During the national liberation struggle, the partisan press played an important connecting role. It propagated armed resistance against the occupying forces and represented a counterweight to widespread enemy propaganda. The need for the Slovene written language was all the greater due to many years of fascist pressures in the Primorska (coastal) region.

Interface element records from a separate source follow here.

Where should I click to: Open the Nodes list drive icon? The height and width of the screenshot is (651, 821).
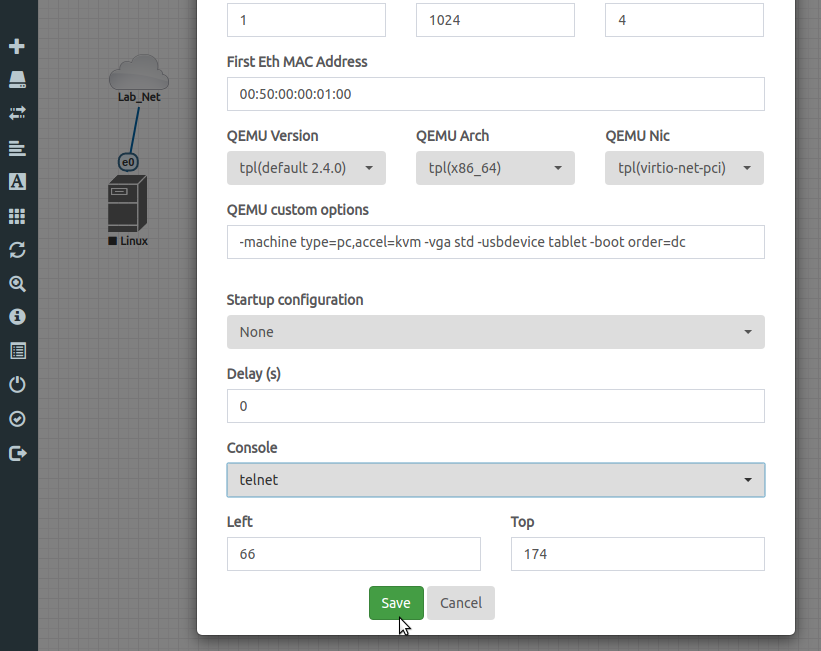(x=17, y=79)
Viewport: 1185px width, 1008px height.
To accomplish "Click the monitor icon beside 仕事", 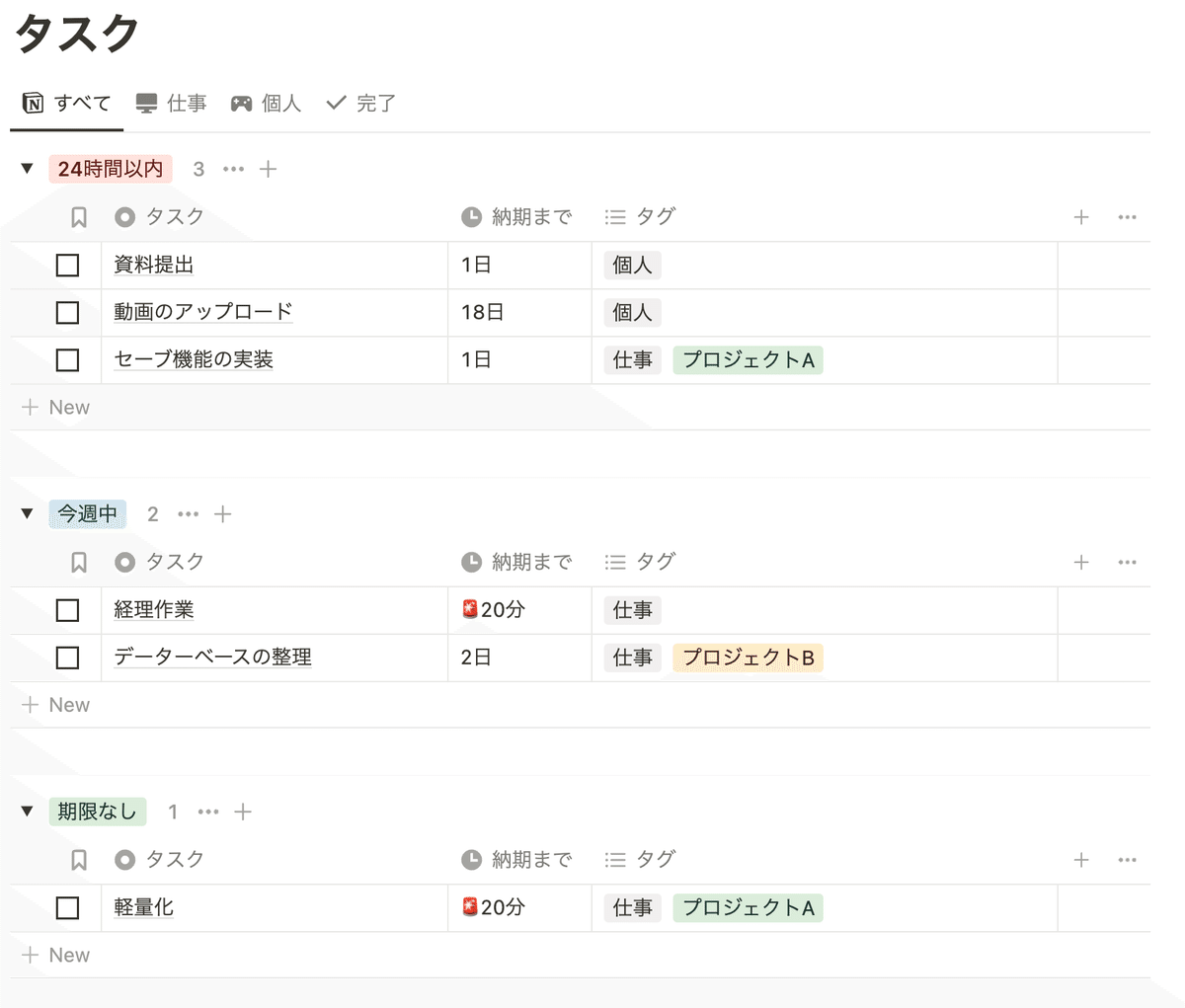I will (146, 102).
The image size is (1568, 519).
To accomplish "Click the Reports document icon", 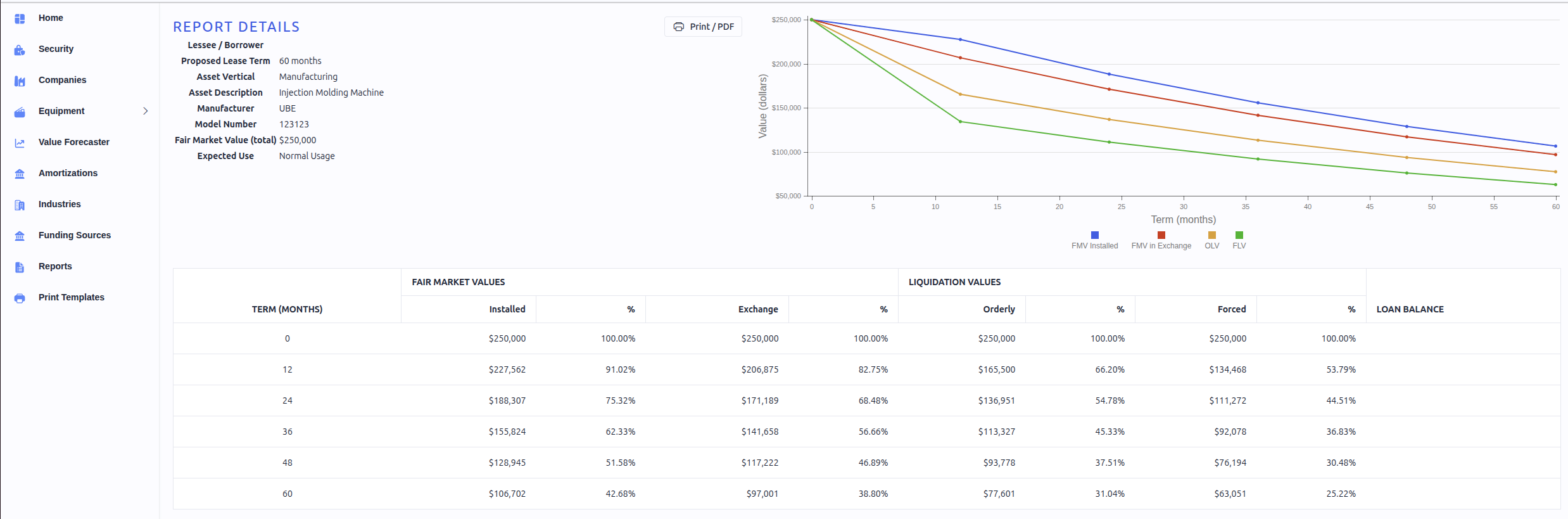I will click(20, 267).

The largest and technically best equipped partisan printing shop in the Primorska region was the Slovenia Printing Shop. Following the advice of a local inhabitant, a secret location was selected for the printing shop below the edge of the 1000-metre-high Vojsko plateau above the Kanomljica River valley. In the summer of 1944, the cabins were assembled at the sawmill in Gačnik, and then the numbered beams and boards were transported to the selected location at night. The facilities included an engine room, kitchen and dining room, composing room, bookbindery and an electric plant for supplying power to the printing press with an electric motor. The colleagues of partisan pressmen bought a large, modern electric fast-printing press in Milano and, despite many dangers, illegally transported it to Gorica and then to Vojščica. Here the press was disassembled and carried part by part and with great difficulty to the engine room of the printing shop. A smaller, TIGL printing press was also purchased.
The Slovenia Printing Shop began to operate on 17 September 1944, and the next morning 4000 copies of the Partisan Daily were already dispatched via the courier relay station at Hum. The Partisan Daily was the only daily newspaper to be printed by a resistance movement in occupied Europe. It was issued regularly until the end of the war in a daily edition of 4000 to 7000 copies. The printing shop operated until 1st May 1945 with a staff of 40 to 50 persons. During its operation, a total of 313 different issues were printed on 1274 pages and in 1,394,000 copies. The engraver made a large number of linocuts, and cut as many as 56 different stamps into linoleum or lead with more than 450 specimens.
The printing shop was never discovered by the Germans, not even during their last offensive in the spring of 1945, when fierce battles raged in the direct vicinity of the printing shop and as many as 305 partisan soldiers fell under enemy fire at the above-lying Vojščica. Today, the Slovenia Printing Shop is preserved in its entirety as a cultural and historical monument, and has been open to visitors since 1947. Its printing presses are still operational.
Open from 15th April to 15th October, daily from 9.00 to 16.00.The Partisan Printing Shop is most easily accessible along the 14 km-long road from Idrija to Vojsko, from which two roads lead to the printing shop. The first road runs in the direction of Vojščica (partisan cemetery from 1945) and, after a distance of 2 km, branches off in the direction of the printing shop. This road is also accessible for buses. A 20 minutes' walk from the parking area to the printing shop leads along a steep descending footpath. The other road runs from Vojsko in the direction of the homestead at Hum. Just before the homestead, the road branches off to the left onto a forest road in the direction of the printing shop. A 5 minutes' walk along an ascending footpath leads to the printing shop. This road is accessible only for cars. Appropriate footwear is recommended (sport shoes, hiking shoes).